= Письменные задания =
1. Откуда, согласно тексту, приехала бригада, которая взялась за ремонт крыши?
2. Перепечатайте без изменений фрагмент текста от слов «Одним словом, дилемму» до слов «бригада из Волкострова.».

== Текст ==

Журчало у меня в кабинете. Вода струями стекала по стенам, по книжными полкам (по лицу Ежи Гедройца катились огромные капли), с потолка лило, как из ведра прямо на кровать, на полу стояли лужи. Я аж дар речи потерял, увидав этот разгром, а Мартуша ударилась в слезы! Что делать — книги спасать или малышку успокаивать? Одна Наташа не потеряла голову — помчалась за тряпкой и ведрами. В суматохе мы не заметили, что гроза закончилась — на дворе прояснилось, дождь прекратился, ветер затих. Только с потолка еще покапывало да книги на полках распухли, словно вытащенные на берег утопленники.
Мы бросились во двор, а там — пейзаж после катаклизма, как в научно-фантастическом фильме. По саду разбросаны сломанные ветви тополя и остатки нашей крыши (шифер буквально посек капусту на грядках), горы мусора и пластика напоминают бурятскую степь под Улан-Удэ, а посреди картофельного поля стоит… лодка Васильева, которую ураган сорвал с якоря, перенес через дом и вбил носом в землю. Апокалиптическую картину дополняла картина на северной стороне, где росла пышная береза. Молния рассекла ее надвое — и мощная ветвь упала на крышу. Над моим кабинетом зияла дыра, из которой торчали сломанные балки.
Одним словом, дилемму — баня или крыша — разрешила июльская гроза. А я так просто почувствовал, что у меня крыша едет.
22 октября
«Крыша» в русском языке имеет несколько значений — так что возможностей для игры слов масса. Во-первых, собственно крыша. Во-вторых, здравый рассудок — в словосочетании «крыша поехала». Ну, и в-третьих — прикрытие («иметь крышу»). В нашем случае «крыша» — это Вера Михальская, мой издатель и крестная мать Мартуши. Благодаря Вере нам и удалось положить новую крышу. Вот несколько фрагментов из дневника этой необычной операции.
26 сентября
Наконец начался ремонт крыши. После многих дней дождя и туманных объяснений бригадира Коли (то бычков не на кого оставить, то картошку надо копать, то кто-то простудился) — в конце концов приехали. Николай и Иван Степановы плюс помощник Андрей — бригада из Волкострова.
Сперва обрубили тополь и поставили «леса» с южной и северной стороны. Оказывается, гнилых венцов больше, чем мы думали. Работают ребята ловко — видно, что дело свое знают.

===
== Исходные данные ==

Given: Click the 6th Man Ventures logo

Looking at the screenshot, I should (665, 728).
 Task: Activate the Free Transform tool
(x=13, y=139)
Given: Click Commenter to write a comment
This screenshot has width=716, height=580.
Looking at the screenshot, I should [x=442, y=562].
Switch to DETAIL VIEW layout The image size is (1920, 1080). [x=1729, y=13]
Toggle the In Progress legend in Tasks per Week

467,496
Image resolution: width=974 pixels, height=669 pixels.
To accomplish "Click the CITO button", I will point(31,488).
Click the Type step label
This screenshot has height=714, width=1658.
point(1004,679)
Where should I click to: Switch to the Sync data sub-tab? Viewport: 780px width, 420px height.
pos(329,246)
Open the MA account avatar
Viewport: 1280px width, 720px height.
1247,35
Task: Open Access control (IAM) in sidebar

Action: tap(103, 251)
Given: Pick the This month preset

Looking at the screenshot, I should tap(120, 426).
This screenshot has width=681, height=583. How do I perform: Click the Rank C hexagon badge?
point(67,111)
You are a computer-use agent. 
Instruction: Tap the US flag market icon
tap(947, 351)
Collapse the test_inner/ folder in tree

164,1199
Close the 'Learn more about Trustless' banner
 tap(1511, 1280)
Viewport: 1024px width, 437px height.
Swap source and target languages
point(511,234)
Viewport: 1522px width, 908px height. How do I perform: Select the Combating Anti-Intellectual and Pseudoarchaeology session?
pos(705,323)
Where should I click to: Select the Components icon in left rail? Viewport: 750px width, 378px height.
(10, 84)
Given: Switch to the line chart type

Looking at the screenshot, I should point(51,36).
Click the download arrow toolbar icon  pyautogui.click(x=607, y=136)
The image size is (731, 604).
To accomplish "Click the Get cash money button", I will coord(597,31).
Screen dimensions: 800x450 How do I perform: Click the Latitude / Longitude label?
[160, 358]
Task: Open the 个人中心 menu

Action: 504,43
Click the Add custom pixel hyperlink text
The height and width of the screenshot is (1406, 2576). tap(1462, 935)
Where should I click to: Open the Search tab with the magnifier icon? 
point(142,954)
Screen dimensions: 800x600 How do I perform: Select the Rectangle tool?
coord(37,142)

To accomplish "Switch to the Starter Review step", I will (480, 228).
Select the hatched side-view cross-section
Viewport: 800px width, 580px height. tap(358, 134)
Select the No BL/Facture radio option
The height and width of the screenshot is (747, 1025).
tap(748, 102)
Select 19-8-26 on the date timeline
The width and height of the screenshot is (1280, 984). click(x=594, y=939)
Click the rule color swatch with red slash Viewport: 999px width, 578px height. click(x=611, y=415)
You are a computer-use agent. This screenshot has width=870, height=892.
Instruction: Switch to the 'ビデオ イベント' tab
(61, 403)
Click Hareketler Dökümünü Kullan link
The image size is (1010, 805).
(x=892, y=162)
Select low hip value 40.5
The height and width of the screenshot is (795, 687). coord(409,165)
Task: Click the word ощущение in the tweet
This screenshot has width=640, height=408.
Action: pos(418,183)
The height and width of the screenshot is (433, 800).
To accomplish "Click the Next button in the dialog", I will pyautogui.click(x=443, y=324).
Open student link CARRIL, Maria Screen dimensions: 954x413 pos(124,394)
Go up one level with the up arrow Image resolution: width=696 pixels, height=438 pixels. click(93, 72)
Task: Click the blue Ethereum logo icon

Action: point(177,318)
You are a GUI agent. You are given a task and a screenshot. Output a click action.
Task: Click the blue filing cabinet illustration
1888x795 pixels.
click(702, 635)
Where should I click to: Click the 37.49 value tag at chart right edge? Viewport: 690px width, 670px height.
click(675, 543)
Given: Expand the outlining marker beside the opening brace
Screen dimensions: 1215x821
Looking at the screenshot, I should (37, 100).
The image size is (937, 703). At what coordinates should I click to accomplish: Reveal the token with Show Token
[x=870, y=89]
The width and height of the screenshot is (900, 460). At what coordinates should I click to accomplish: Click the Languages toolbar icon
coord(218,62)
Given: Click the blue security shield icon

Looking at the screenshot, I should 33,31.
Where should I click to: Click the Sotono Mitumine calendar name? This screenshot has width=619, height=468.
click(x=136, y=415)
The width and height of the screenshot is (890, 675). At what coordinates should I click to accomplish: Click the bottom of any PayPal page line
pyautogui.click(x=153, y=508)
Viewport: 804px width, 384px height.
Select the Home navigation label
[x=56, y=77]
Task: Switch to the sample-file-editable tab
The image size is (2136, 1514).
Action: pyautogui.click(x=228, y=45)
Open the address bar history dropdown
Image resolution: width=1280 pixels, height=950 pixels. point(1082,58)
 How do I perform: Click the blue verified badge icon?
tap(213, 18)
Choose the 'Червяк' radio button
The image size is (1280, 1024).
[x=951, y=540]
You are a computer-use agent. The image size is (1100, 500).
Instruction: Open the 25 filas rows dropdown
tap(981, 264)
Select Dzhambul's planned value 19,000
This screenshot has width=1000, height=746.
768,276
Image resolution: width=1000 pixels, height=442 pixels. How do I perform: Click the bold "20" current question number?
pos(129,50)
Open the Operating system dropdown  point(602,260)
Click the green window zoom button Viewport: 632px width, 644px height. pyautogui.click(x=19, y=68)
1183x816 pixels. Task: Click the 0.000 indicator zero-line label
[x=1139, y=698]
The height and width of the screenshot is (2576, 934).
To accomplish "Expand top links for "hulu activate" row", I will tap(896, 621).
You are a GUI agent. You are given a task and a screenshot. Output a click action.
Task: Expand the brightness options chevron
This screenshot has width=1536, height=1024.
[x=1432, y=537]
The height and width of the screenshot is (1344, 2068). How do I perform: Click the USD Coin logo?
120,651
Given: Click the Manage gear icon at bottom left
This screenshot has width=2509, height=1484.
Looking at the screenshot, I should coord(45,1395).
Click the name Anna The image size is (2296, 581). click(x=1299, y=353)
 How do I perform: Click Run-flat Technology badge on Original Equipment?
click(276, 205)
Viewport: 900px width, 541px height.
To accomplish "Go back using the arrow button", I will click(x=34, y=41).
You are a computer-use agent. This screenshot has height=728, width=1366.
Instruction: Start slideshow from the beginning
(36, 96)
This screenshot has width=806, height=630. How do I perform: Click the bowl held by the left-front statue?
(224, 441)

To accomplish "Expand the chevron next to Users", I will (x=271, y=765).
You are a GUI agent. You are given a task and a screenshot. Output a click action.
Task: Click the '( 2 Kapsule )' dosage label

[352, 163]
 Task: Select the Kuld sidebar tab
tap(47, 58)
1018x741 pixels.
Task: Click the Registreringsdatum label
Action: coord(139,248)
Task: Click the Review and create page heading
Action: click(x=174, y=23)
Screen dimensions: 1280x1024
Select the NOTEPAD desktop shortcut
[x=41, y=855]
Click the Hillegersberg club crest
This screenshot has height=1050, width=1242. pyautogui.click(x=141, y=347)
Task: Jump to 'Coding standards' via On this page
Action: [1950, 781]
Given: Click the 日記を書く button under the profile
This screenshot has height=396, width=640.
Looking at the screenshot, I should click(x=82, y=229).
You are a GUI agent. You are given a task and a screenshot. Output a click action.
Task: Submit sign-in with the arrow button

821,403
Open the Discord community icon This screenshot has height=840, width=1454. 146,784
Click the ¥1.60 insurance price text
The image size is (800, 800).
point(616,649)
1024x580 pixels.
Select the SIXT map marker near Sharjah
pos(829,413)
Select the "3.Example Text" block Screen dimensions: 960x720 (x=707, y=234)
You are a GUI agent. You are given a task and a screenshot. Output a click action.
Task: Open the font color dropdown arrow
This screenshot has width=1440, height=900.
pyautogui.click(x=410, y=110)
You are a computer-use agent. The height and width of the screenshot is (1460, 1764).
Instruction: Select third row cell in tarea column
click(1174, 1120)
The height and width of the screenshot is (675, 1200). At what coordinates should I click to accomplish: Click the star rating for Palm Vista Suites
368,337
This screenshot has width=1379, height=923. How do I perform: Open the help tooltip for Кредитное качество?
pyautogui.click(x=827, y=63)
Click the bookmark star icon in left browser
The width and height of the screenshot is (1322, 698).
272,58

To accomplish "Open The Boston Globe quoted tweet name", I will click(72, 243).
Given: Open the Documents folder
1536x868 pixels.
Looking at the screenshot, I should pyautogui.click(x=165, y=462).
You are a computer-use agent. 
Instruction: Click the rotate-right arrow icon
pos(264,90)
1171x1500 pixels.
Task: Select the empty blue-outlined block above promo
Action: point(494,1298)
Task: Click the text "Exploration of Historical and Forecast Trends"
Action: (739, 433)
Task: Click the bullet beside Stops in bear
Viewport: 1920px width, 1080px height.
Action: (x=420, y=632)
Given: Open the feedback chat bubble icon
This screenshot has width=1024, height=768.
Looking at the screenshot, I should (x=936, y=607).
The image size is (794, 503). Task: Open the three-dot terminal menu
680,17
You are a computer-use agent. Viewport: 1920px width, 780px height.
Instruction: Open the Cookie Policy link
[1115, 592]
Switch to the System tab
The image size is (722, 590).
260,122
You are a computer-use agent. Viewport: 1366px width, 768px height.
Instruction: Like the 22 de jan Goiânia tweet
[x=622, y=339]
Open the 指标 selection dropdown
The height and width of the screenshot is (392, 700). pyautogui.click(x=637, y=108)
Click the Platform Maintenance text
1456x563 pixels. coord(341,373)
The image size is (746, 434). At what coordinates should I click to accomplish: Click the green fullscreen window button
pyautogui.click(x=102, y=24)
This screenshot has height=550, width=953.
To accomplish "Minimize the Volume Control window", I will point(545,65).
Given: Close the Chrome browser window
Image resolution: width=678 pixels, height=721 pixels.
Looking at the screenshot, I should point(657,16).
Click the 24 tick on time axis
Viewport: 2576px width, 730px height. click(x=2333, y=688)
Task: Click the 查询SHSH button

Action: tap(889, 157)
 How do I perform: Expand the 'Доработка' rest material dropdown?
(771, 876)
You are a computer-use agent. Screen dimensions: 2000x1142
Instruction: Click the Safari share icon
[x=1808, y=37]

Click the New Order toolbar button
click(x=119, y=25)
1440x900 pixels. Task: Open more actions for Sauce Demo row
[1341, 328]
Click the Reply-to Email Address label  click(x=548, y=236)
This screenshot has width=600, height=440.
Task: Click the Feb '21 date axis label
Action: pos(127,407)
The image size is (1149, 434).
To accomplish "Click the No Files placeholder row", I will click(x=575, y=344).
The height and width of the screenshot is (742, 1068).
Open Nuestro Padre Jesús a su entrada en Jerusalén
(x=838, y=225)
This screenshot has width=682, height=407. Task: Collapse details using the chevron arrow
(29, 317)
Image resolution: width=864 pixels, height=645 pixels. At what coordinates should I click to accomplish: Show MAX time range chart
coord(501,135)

===

= Ответы к заданиям =
1. Бригада приехала из Волкострова.

2.
Одним словом, дилемму — баня или крыша — разрешила июльская гроза. А я так просто почувствовал, что у меня крыша едет.
22 октября
«Крыша» в русском языке имеет несколько значений — так что возможностей для игры слов масса. Во-первых, собственно крыша. Во-вторых, здравый рассудок — в словосочетании «крыша поехала». Ну, и в-третьих — прикрытие («иметь крышу»). В нашем случае «крыша» — это Вера Михальская, мой издатель и крестная мать Мартуши. Благодаря Вере нам и удалось положить новую крышу. Вот несколько фрагментов из дневника этой необычной операции.
26 сентября
Наконец начался ремонт крыши. После многих дней дождя и туманных объяснений бригадира Коли (то бычков не на кого оставить, то картошку надо копать, то кто-то простудился) — в конце концов приехали. Николай и Иван Степановы плюс помощник Андрей — бригада из Волкострова.